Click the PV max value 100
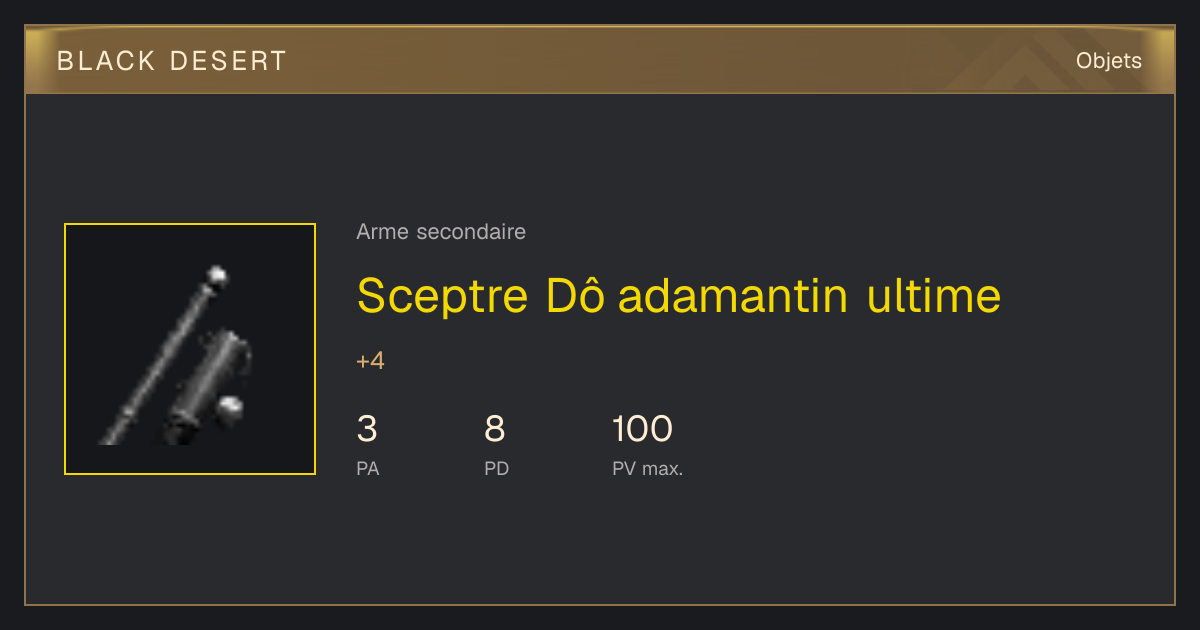This screenshot has height=630, width=1200. [x=642, y=429]
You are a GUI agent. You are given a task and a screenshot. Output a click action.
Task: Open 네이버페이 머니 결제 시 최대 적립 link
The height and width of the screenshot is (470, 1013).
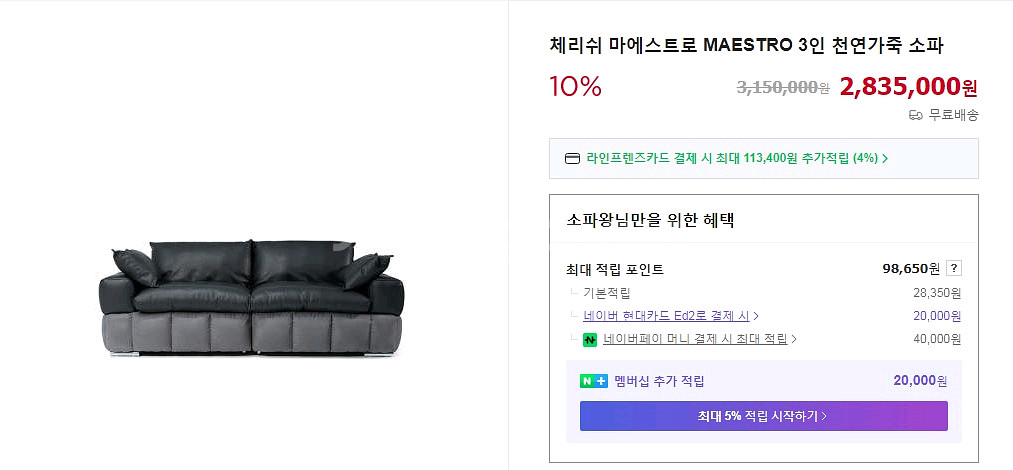point(694,340)
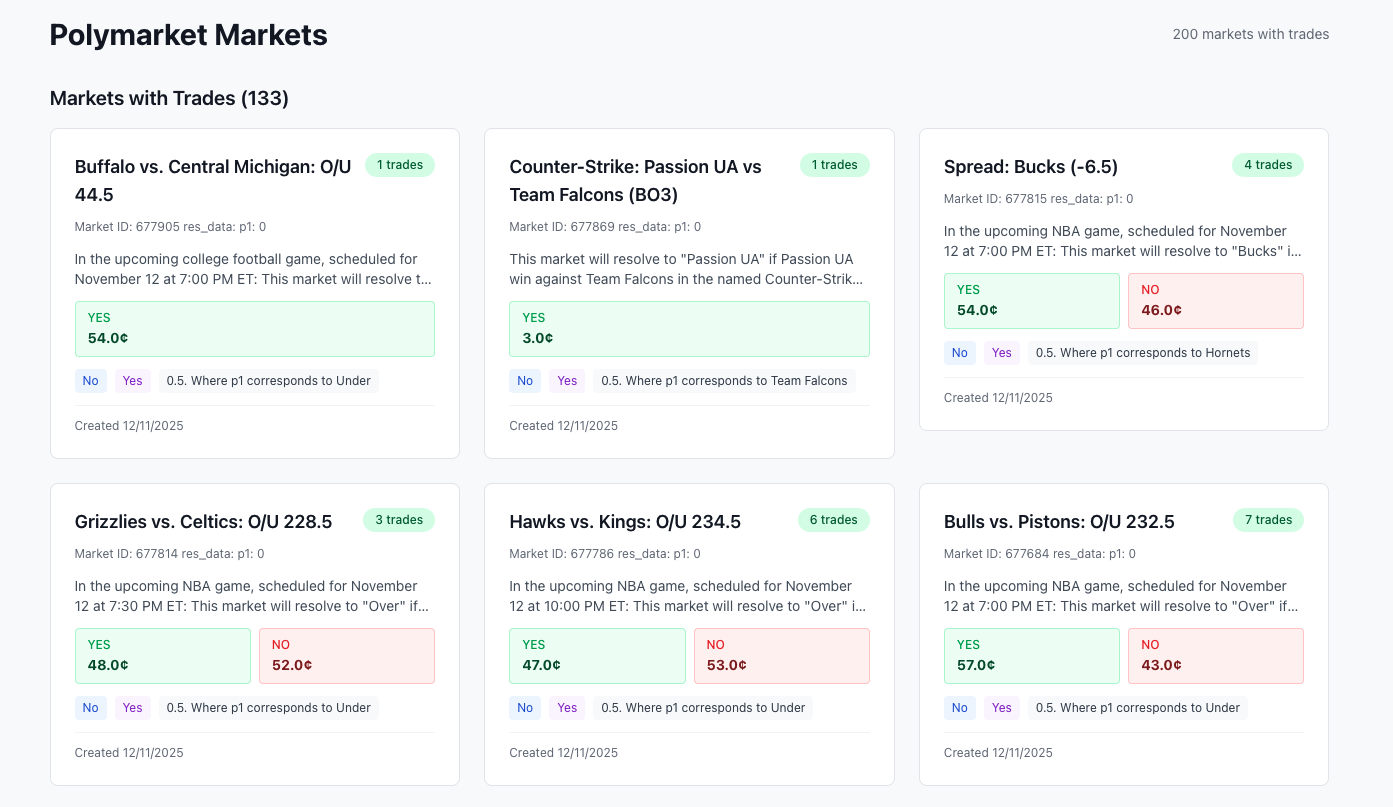This screenshot has width=1393, height=807.
Task: Select YES 57.0¢ on Bulls vs. Pistons
Action: [x=1031, y=656]
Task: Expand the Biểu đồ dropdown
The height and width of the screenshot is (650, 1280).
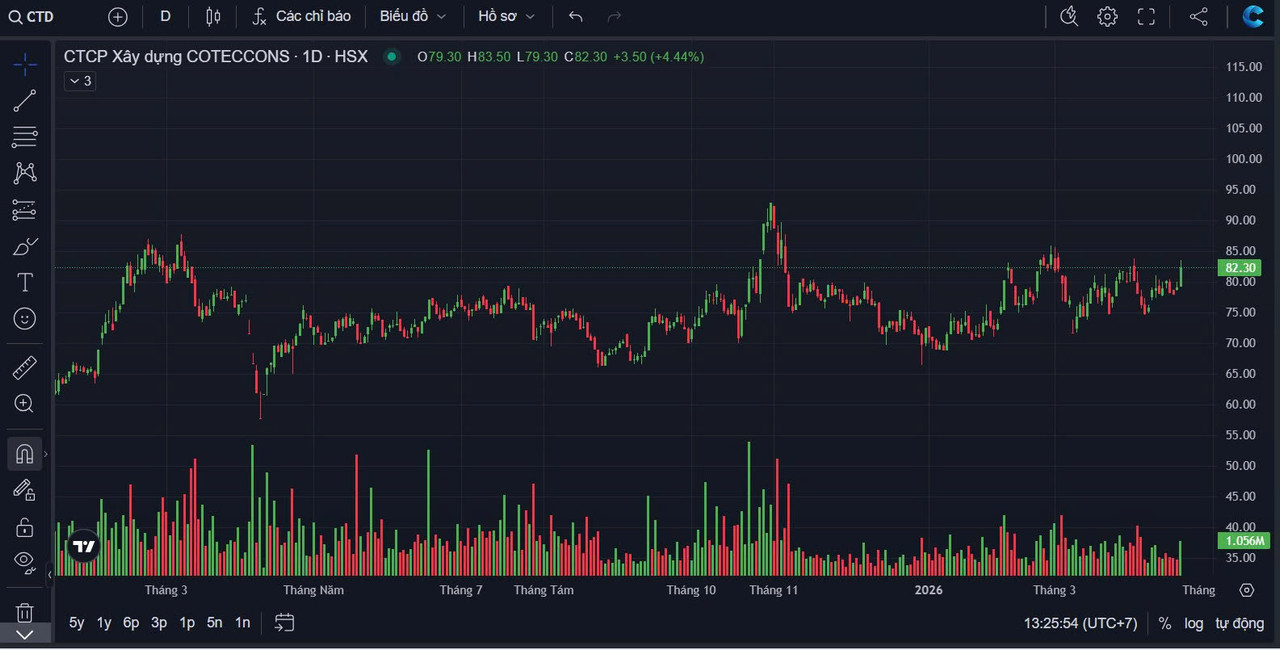Action: coord(413,16)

□ □ □ □ □

AIM OF THE EXERCISE => Print all of the items above line for line, leaving out the pictures.

WRITTEN SOLUTION =>
Click the PV max value 100
This screenshot has height=630, width=1200. [x=642, y=429]
You are a GUI agent. You are given a task and a screenshot. Output a click action.
Task: Open 네이버페이 머니 결제 시 최대 적립 link
The height and width of the screenshot is (470, 1013).
point(694,340)
This screenshot has width=1393, height=807.
Task: Select YES 57.0¢ on Bulls vs. Pistons
Action: [x=1031, y=656]
Task: Expand the Biểu đồ dropdown
The height and width of the screenshot is (650, 1280).
Action: coord(413,16)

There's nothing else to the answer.